The envelope contained an anonymous letter from an alleged law enforcement source alerting defense attorneys to alleged exculpatory evidence that the author said had been withheld from the defense.
Defense attorneys said that the three-paged typed letter pointed attorneys to several meetings among investigators during the first two weeks of the probe during which -- according to unknown author of the letter -- NYPD Deputy Chief Michael Kemper "stated on several occasions at these meetings" they are "looking for two jacked up white guys who are from Howard Beach."
The letter suggests that investigators were initially looking for one or more white assailants. Lewis, the defendant, is African-American.
"The NYPD has painstakingly investigated the murder of Karina Vetrano, and as the Queens District Attorney’s prosecution demonstrates, the evidence clearly shows that Chanel Lewis is responsible for her death," said Detective Sophia Mason, a spokeswoman with the NYPD. "Multiple legal hearings and two criminal trials, over more than two years, have already exhaustively examined the issues in this anonymous, 11th-hour letter, a missive riddled with falsehoods and inaccuracies."

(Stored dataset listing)
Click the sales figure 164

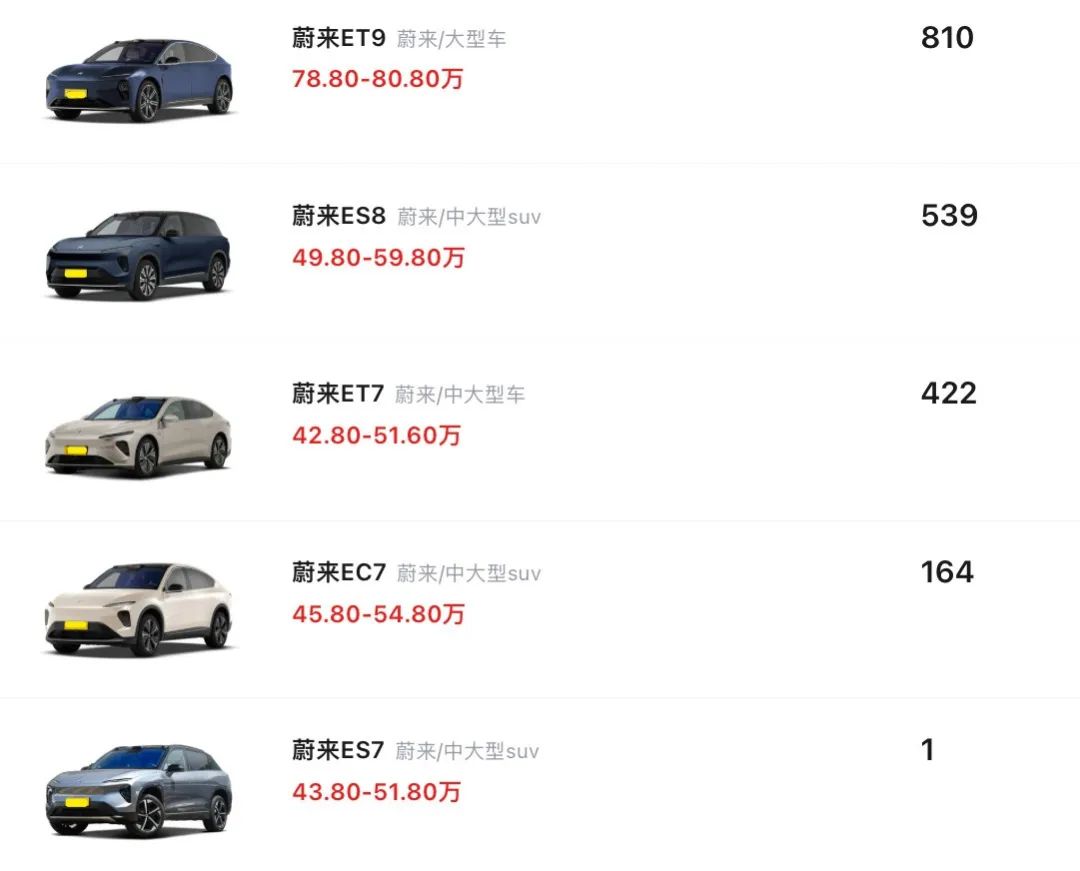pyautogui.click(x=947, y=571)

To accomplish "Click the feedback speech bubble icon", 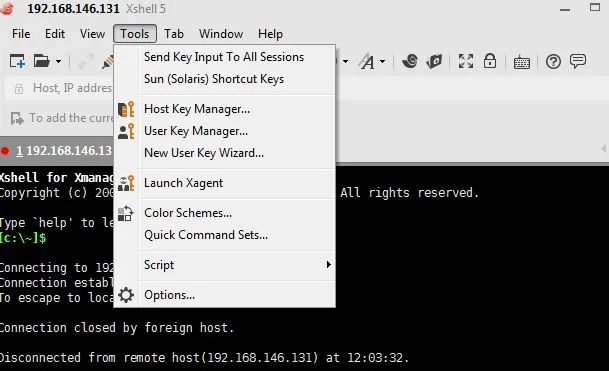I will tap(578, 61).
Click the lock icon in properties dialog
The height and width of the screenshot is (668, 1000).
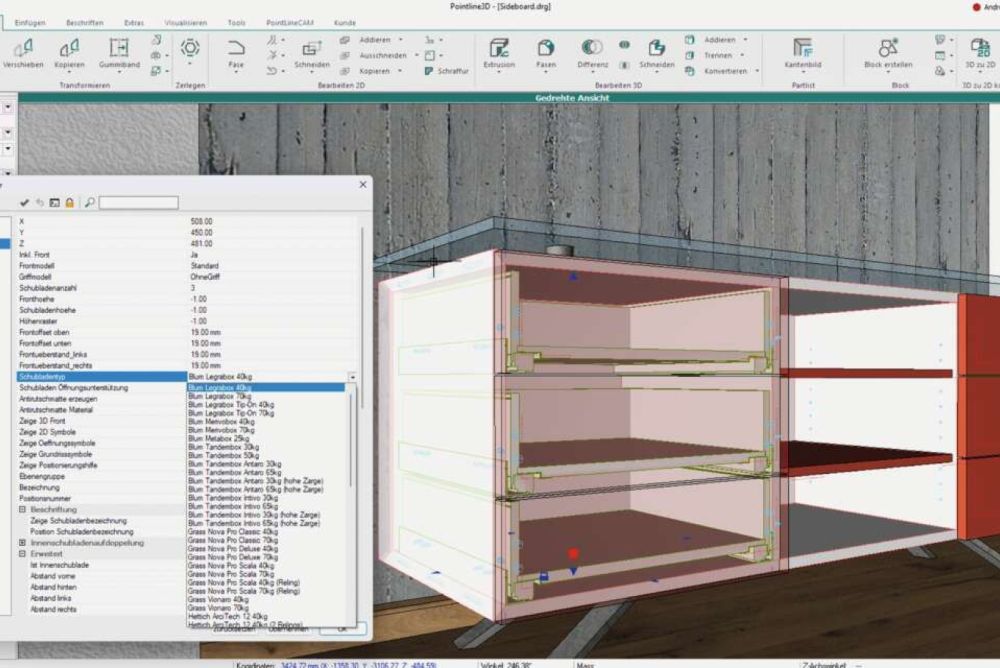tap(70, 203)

▶ _What this exercise asks_
a) In the passage about the anonymous letter in the Karina Vetrano case, set down the stretch from "The envelope contained" through "from the defense.", word for word.
b) According to the passage about the anonymous letter in the Karina Vetrano case, how many pages long was the typed letter?
c) Please write what comes next in the passage about the anonymous letter in the Karina Vetrano case, beginning after its final sentence.
You won't need the listing for any of this.

▶ _Results of the tasks_
a)
The envelope contained an anonymous letter from an alleged law enforcement source alerting defense attorneys to alleged exculpatory evidence that the author said had been withheld from the defense.

b) Three pages.

c)
"As we have throughout the course of this trial, we will respond in Court accordingly," said a spokeswoman for the Queens County District Attorney's Office.
“We received troubling and reliable information indicating that the police withheld critical Brady information about other potential suspects, which was never turned over to the defense,” Tina Luongo, a Legal Aid attorney representing Lewis, wrote in a statement released on Friday.
Luongo was making reference to what's known as the 'Brady rule' that requires prosecutors to turn over any and all potentially exculpatory evidence about the defendant in a criminal case -- based on a 1963 case known as Brady vs. Maryland.
“Moreover, we learned that the police approached our Mr. Lewis to obtain a DNA swab as part of a race-biased dragnet, which involved the swabbing of over 360 African-American men in Howard Beach and other neighboring sections of Brooklyn and Queens."
Karina Vetrano was killed while jogging in Spring Creek Park — adjacent to Howard Beach, New York — on Aug. 2, 2016. After the 30-year-old did not return home from her solo evening run — one she normally did with her father Phil Vetrano.
According to trial testimony, Phil Vetrano led the search and ultimately discovered his daughter's partially-clothed body laying in unkempt weeds in the waterfront park.
Six months into the investigation, the case had turned cold when one of the case detectives, Lt. John Russo remembered calling the police on a black man, who was roaming in the Howard Beach neighborhood three months prior to Karina Vetrano's death, according to trial testimony.
The man was later identified as Chanel Lewis.
Lewis, then 20, agreed to allow police to swab him for DNA inside his East New York home as his mother stood nearby.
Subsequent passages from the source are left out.